Fast forward 30 years -- we are in the process of buying some land. Looking forward to having a large garden again. Maybe even throw some fruit trees on it. Heck, I just bought my first Bell Blue book. My kids are going to hate it.


----------



## neldarez (Apr 10, 2011)

Husker said:


> When I was a kid growing up in rural Nebraska, my family shared a large garden, about 1/2 acre, with another neighbor. Dang, I hated that thing. The worst punishment I could be given was to spend the morning in the garden weeding. My parents had cherry and apple trees also -- I had a great disdain for having to pick those cherries every year.
> 
> Fast forward 30 years -- we are in the process of buying some land. Looking forward to having a large garden again. Maybe even throw some fruit trees on it. Heck, I just bought my first Bell Blue book. My kids are going to hate it.


too funny, sounds like most of our lives........won't it be awesome if your kids just love it..........quickly becoming into alignment with new life, adventure and possibilities............yep, that's what we want for them, discovery and a change of pace! Glad you are able to do this, it rekindles things in people when they get back outside to work in the dirt, trees, etc....... good luck for you and your family.........:congrat:


----------



## Jezcruzen (Oct 21, 2008)

I can relate. As a young boy I only had distain for the raw cow's milk in the "ice box" (as my grandmother called the frig) and the homemade butter. And I much preferred "store bought" bread than those biscuits baked early each morning and used for every meal that day. Sure miss it now!


----------



## Jason (Jul 25, 2009)

I live on what was until 2000 an active dairy farm. I hated it as a kid. Being tied to the cows made me miss a lot of stuff and I hated the cows for it. Now that I'm grown and 11 years removed, I'd give anything to be able to earn a living off the land, milking and managing a dairy farm. I have a good job that I do like, but if I could milk cows again I would in a second. We quit because we were a small scale farm and there were no other dairy farms around us so nobody would haul our milk.
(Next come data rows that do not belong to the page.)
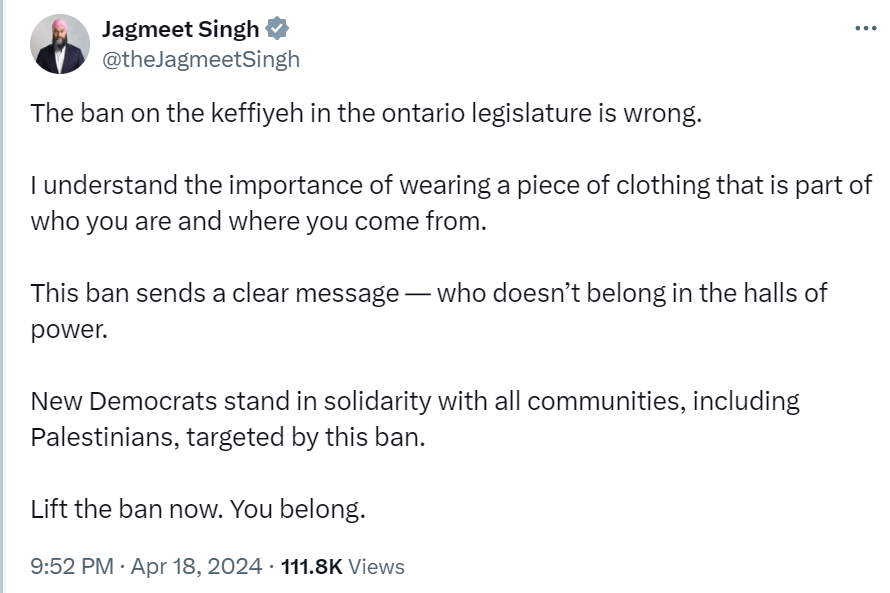Click the word Views in the footer
The image size is (890, 593).
click(x=376, y=566)
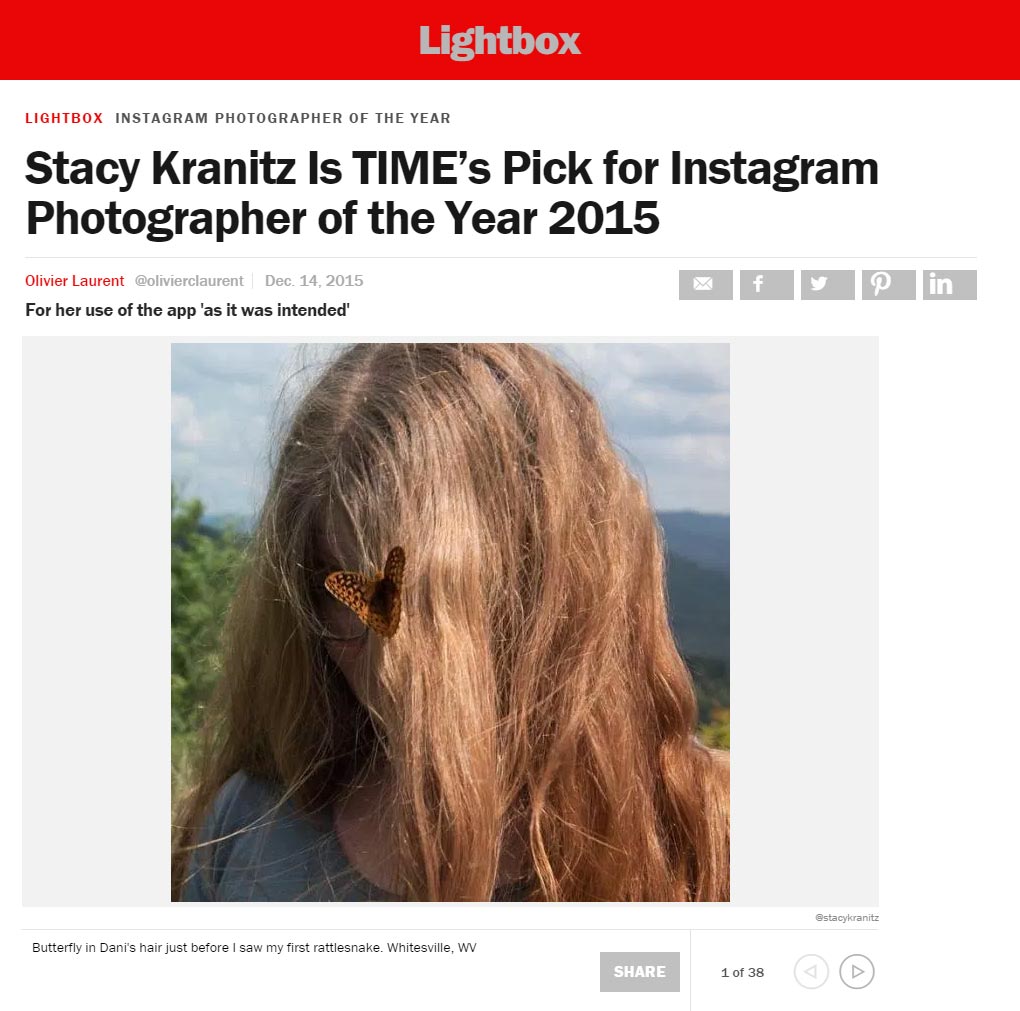The width and height of the screenshot is (1020, 1011).
Task: Open Olivier Laurent author page
Action: [74, 281]
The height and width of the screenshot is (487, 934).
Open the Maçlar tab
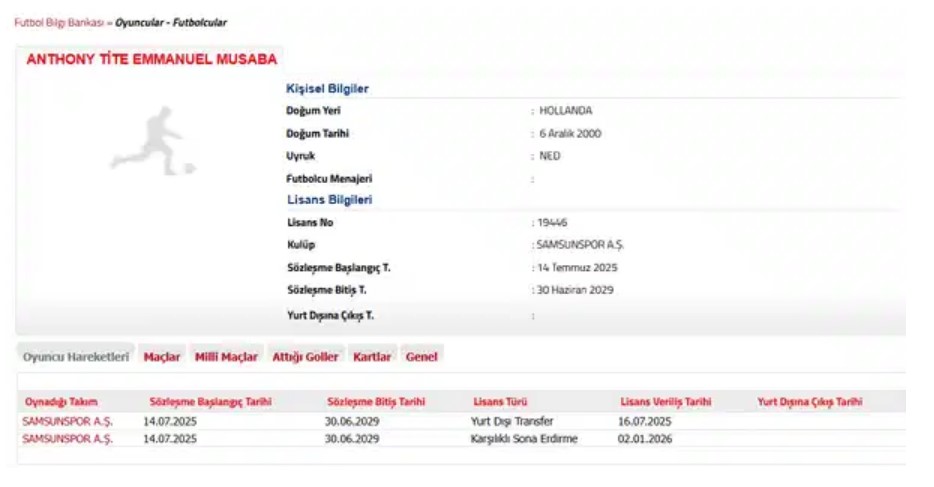(162, 357)
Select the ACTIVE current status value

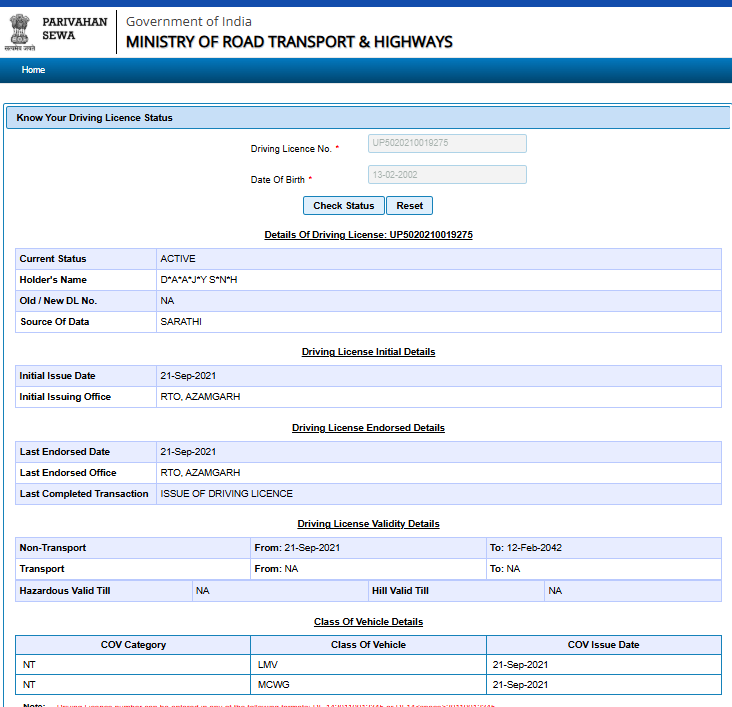click(178, 259)
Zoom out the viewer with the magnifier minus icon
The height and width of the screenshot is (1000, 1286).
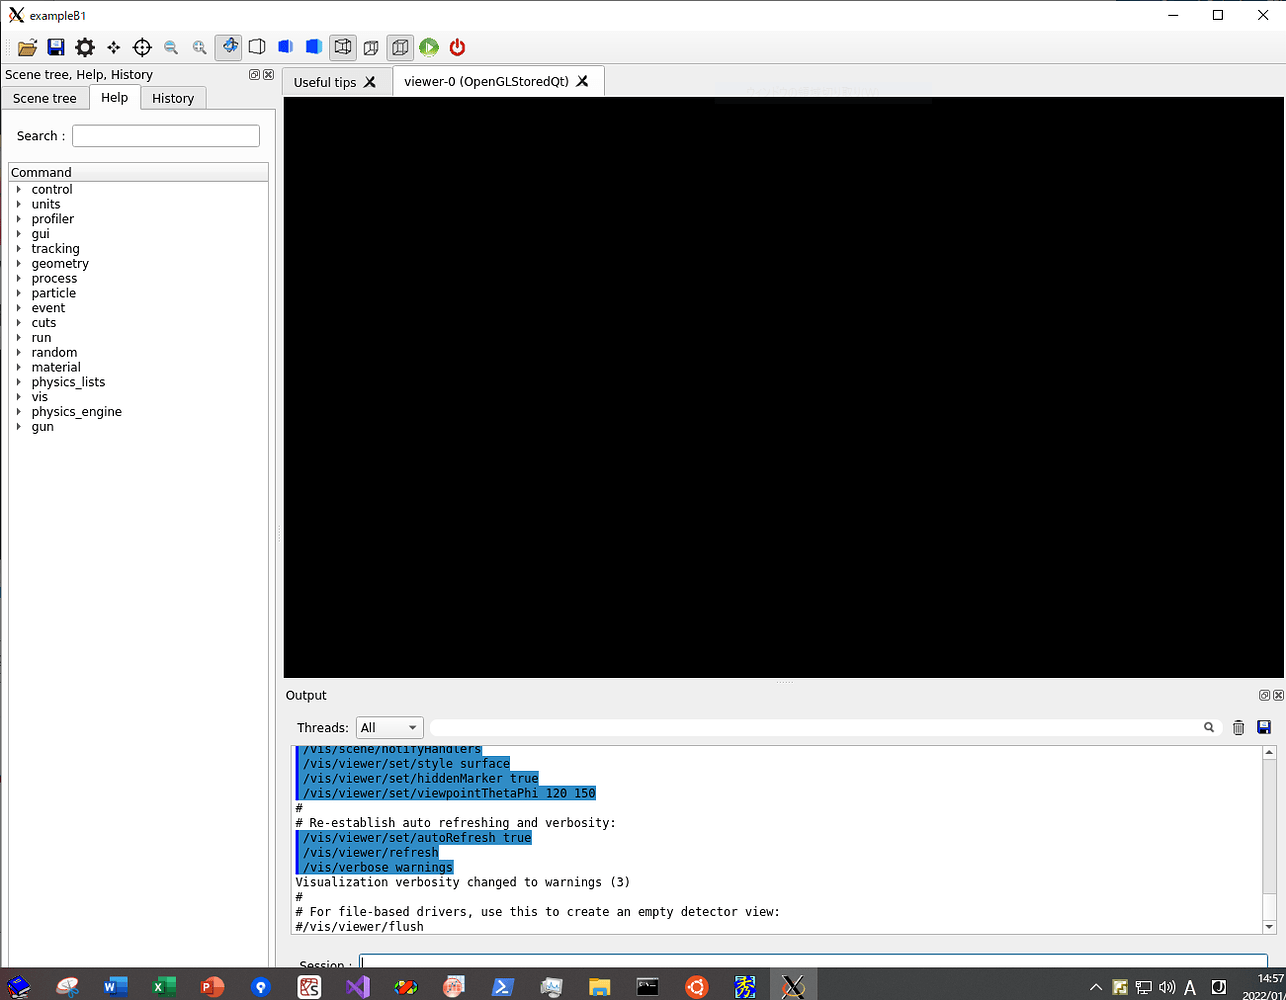(171, 47)
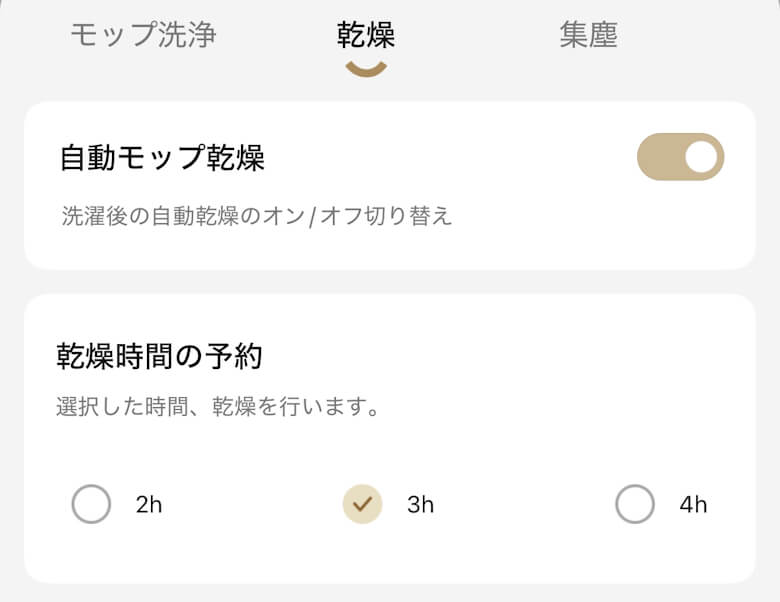Click the gray gap between the two cards
780x602 pixels.
point(390,281)
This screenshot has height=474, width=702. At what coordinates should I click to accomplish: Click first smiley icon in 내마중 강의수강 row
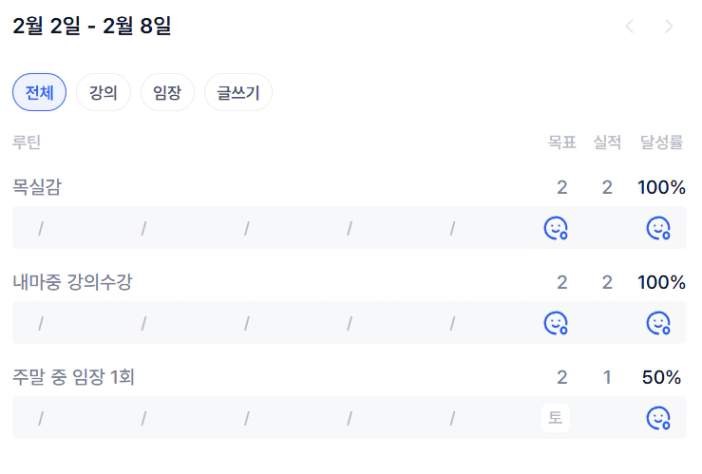555,323
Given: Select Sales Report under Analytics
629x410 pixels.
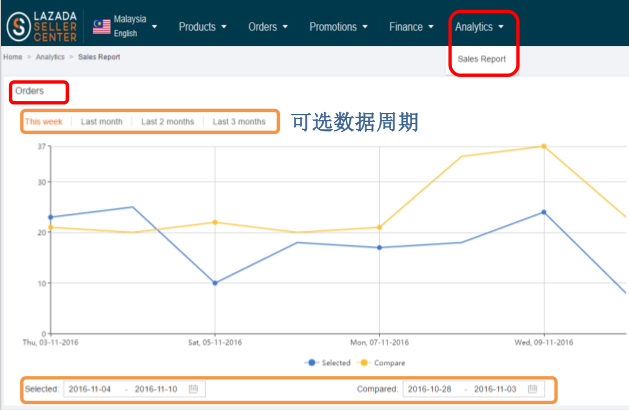Looking at the screenshot, I should [x=481, y=60].
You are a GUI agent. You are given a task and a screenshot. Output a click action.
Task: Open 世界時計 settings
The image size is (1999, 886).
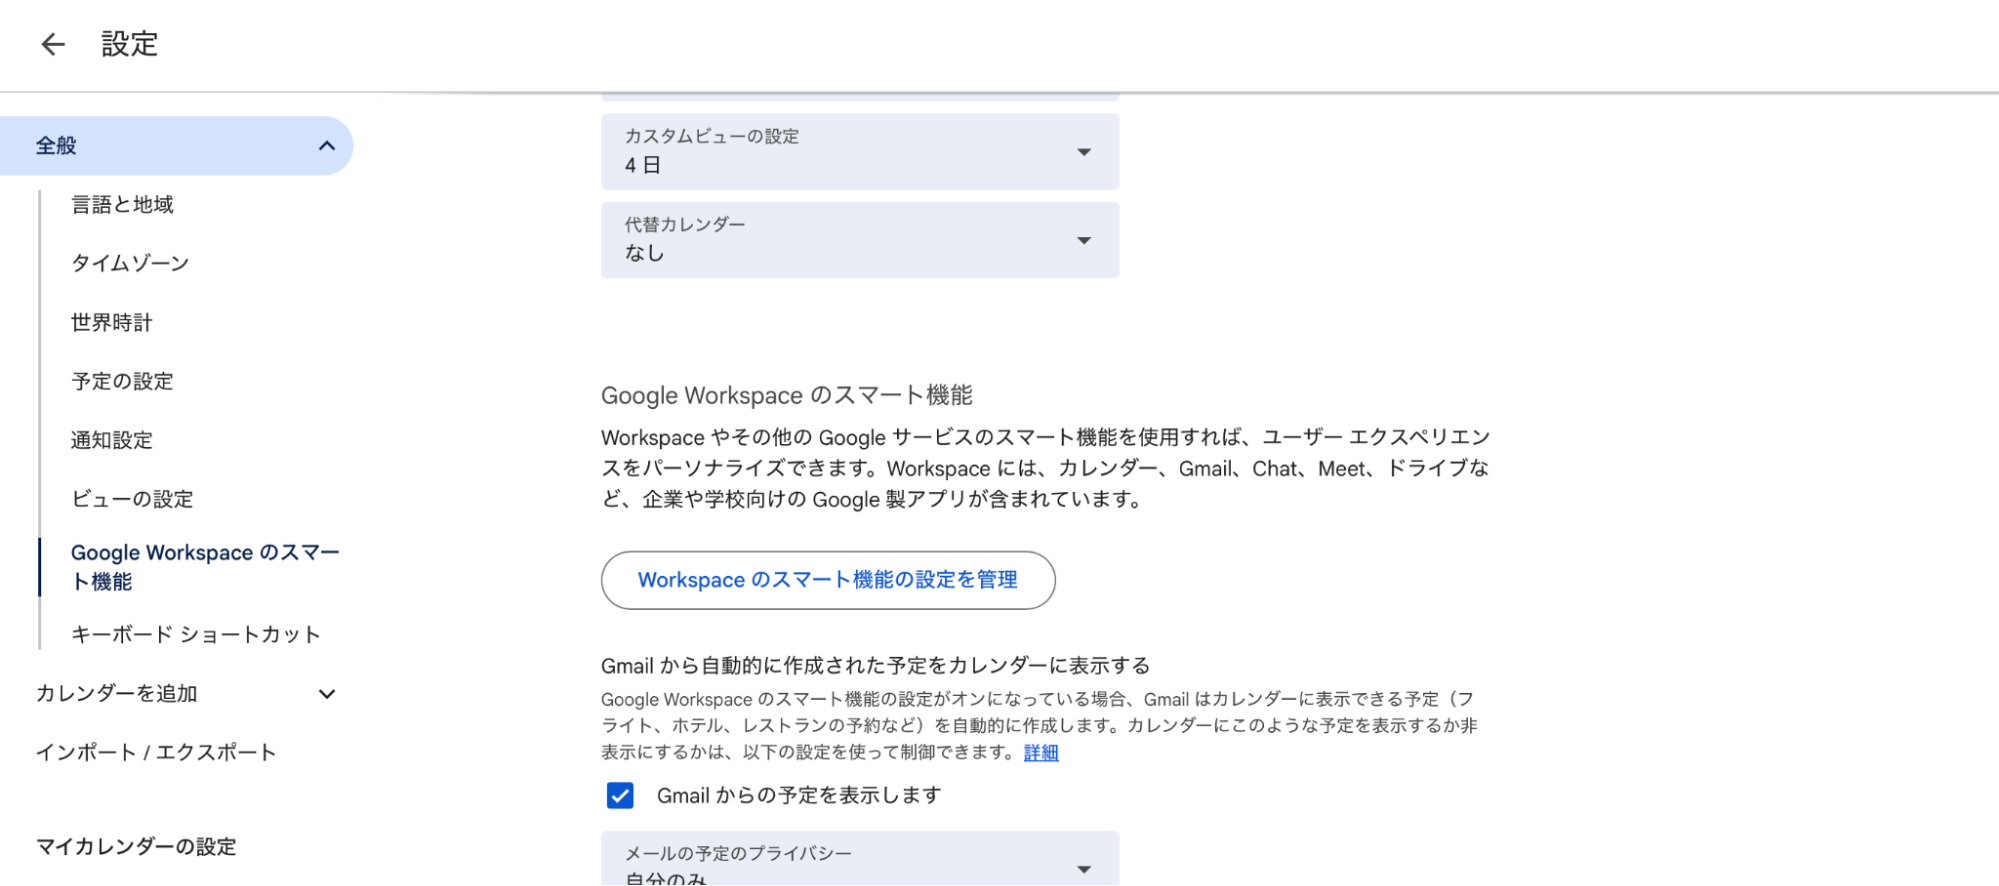coord(111,322)
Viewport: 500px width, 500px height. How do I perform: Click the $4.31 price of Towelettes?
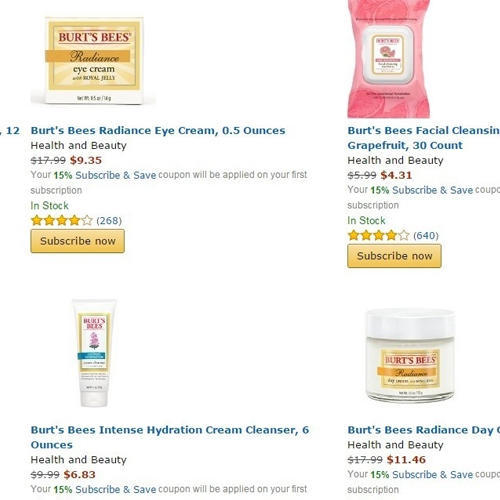coord(396,175)
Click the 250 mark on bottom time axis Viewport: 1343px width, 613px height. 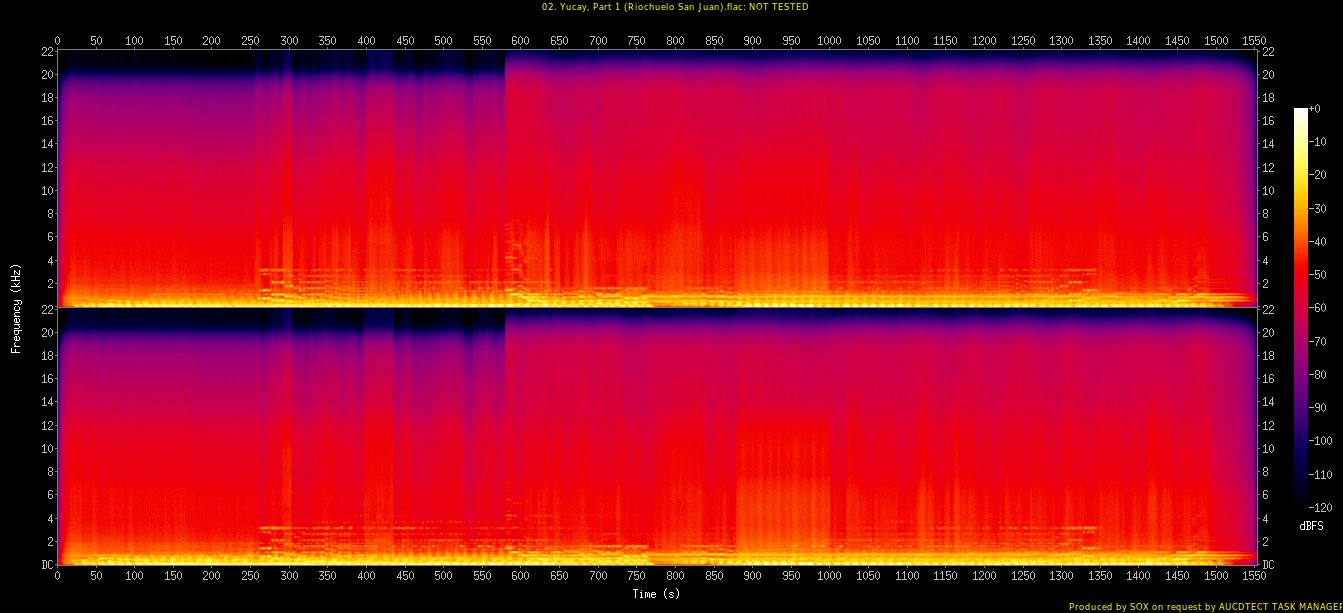click(250, 577)
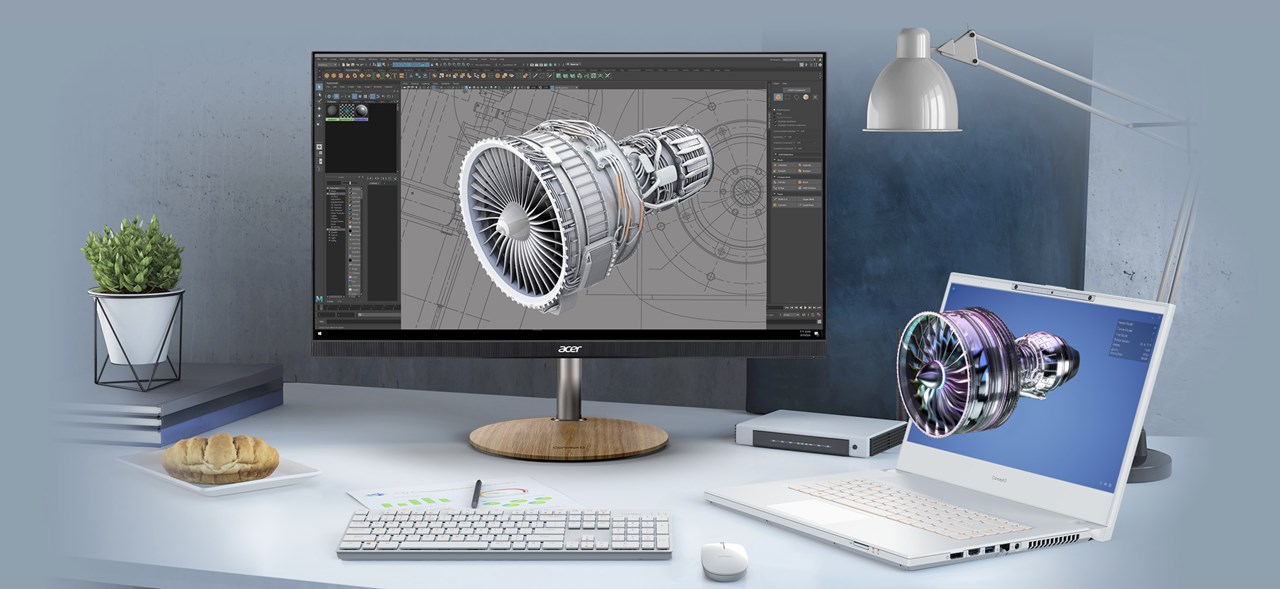The height and width of the screenshot is (589, 1280).
Task: Collapse the Mesh section in the Modeling Toolkit
Action: 774,158
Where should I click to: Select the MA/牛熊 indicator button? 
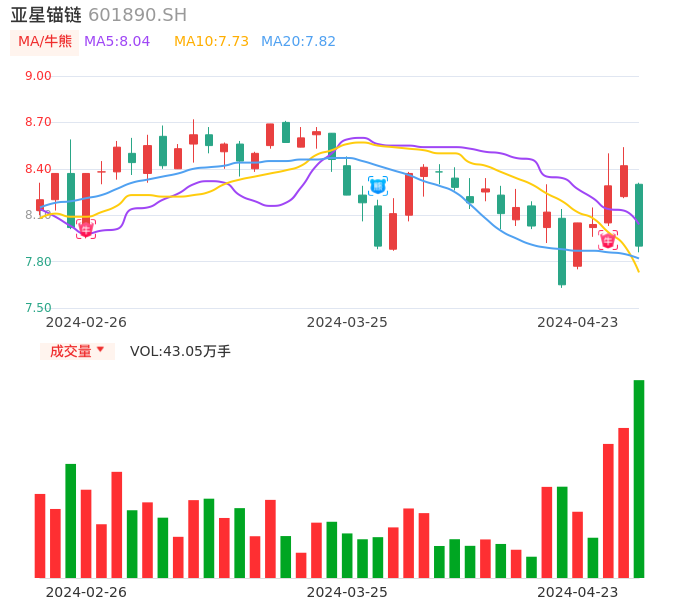coord(45,42)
That said, we do still run beef cows once in a while and we have chickens and rabbits. We still raise and sell crops, mainly hay and some corn and small grain. My son (just turned 3) loves riding in the tractors and helping with the animals and I really hope that since we aren't tied to the land as much that my boy likes it more than I did. 

You hit the nail on the head, Husker. Typing this out brought up a bunch of old (good) memories and I'm happy that it did. Thanks!


----------



## stayingthegame (Mar 22, 2011)

I think that most kids "hate the way they were raised. My dd's boyfriend has a two year old. She is helping raise him. the other day she was laughing about what he had done and what she told him, when she says she found her self saying the same thing her parents had said to her. "If you do that again you won't sit down for a week!" she told me she suddenly felt just like us. the apple doesn't fall far from the tree.:2thumb::2thumb:


----------



## IndigoLight (Apr 15, 2010)

Husker said:


> When I was a kid growing up in rural Nebraska, my family shared a large garden, about 1/2 acre, with another neighbor. Dang, I hated that thing. The worst punishment I could be given was to spend the morning in the garden weeding. My parents had cherry and apple trees also -- I had a great disdain for having to pick those cherries every year.
> 
> Fast forward 30 years -- we are in the process of buying some land. Looking forward to having a large garden again. Maybe even throw some fruit trees on it. Heck, I just bought my first Bell Blue book. My kids are going to hate it.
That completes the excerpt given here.